_Recorded data_
☆ ☆ ☆
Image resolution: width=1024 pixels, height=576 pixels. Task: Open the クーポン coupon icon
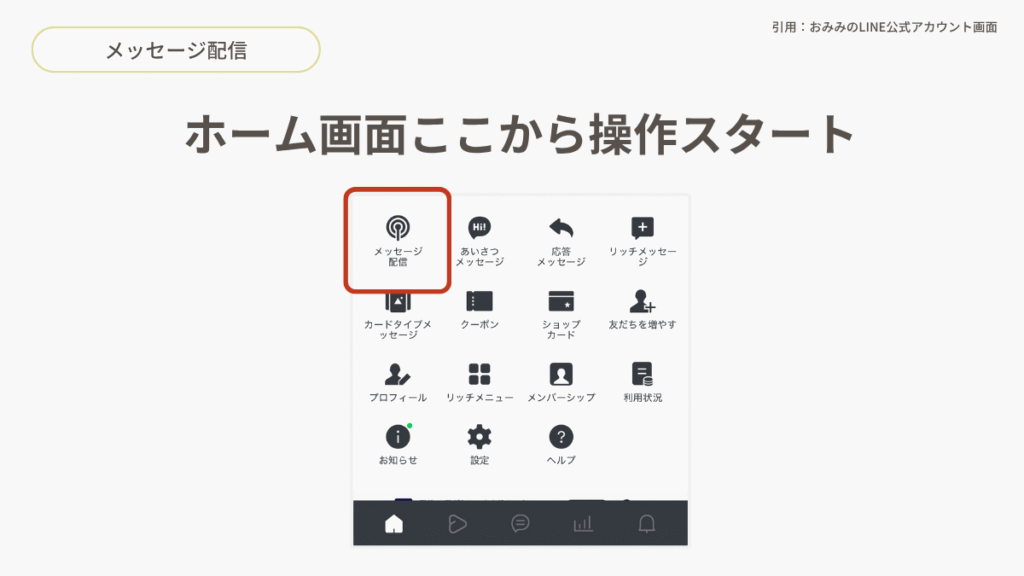tap(480, 302)
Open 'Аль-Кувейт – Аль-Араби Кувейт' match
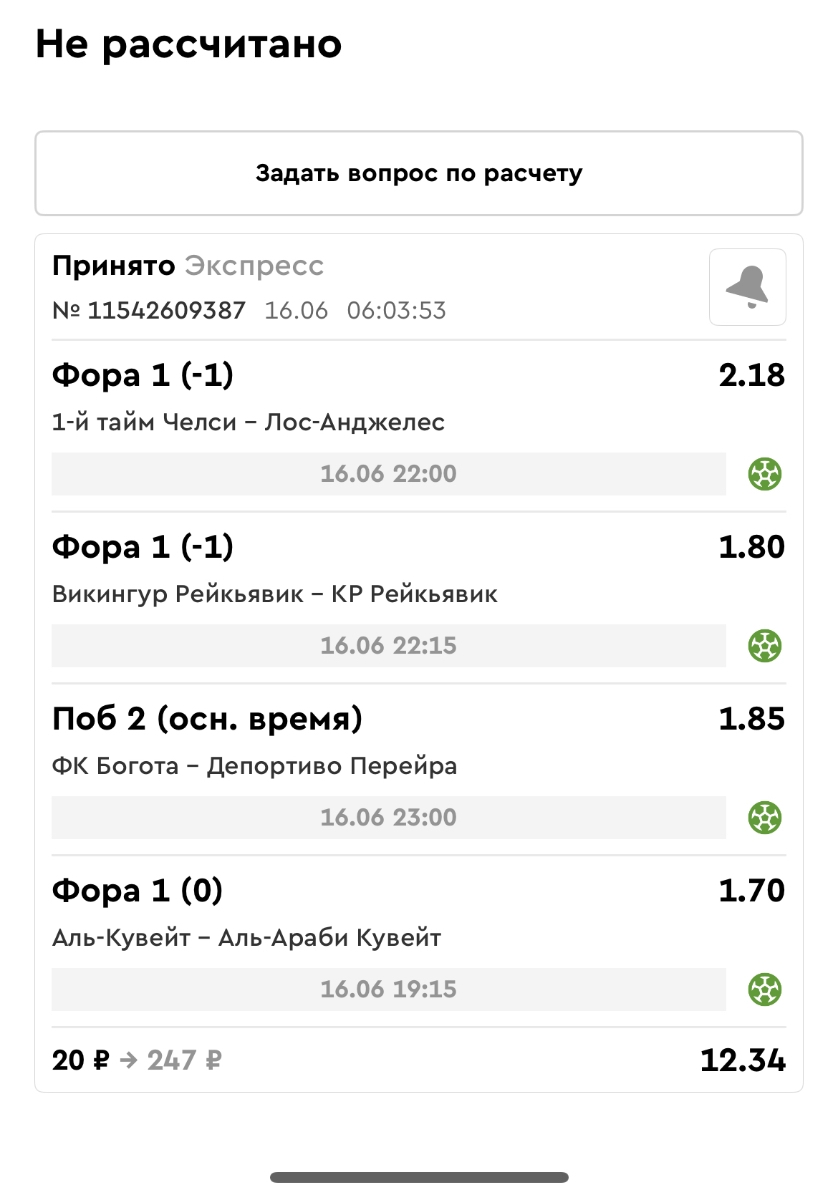Screen dimensions: 838x1200 tap(246, 939)
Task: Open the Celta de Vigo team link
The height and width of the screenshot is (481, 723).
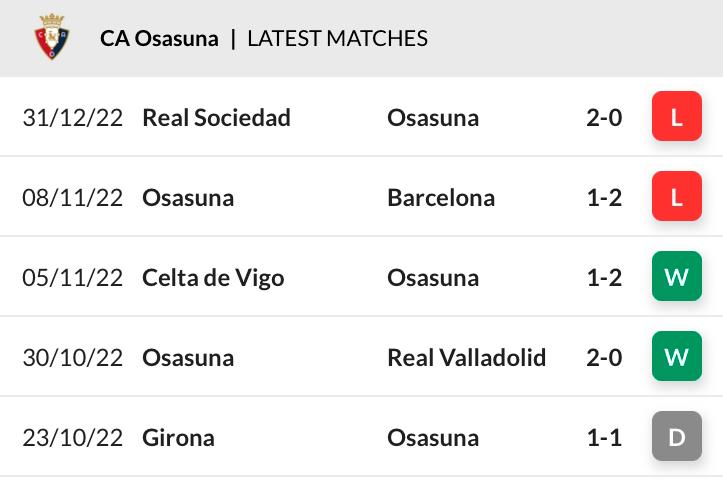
☆ ☆ ☆
_Assigned task_
The material above is to be repeated word for word, with no images kept.

_Task answer_
Image resolution: width=1024 pixels, height=576 pixels. Task: Open the クーポン coupon icon
tap(480, 302)
Open 'Аль-Кувейт – Аль-Араби Кувейт' match
Screen dimensions: 838x1200 tap(246, 939)
Task: Open the Celta de Vigo team link
The height and width of the screenshot is (481, 723).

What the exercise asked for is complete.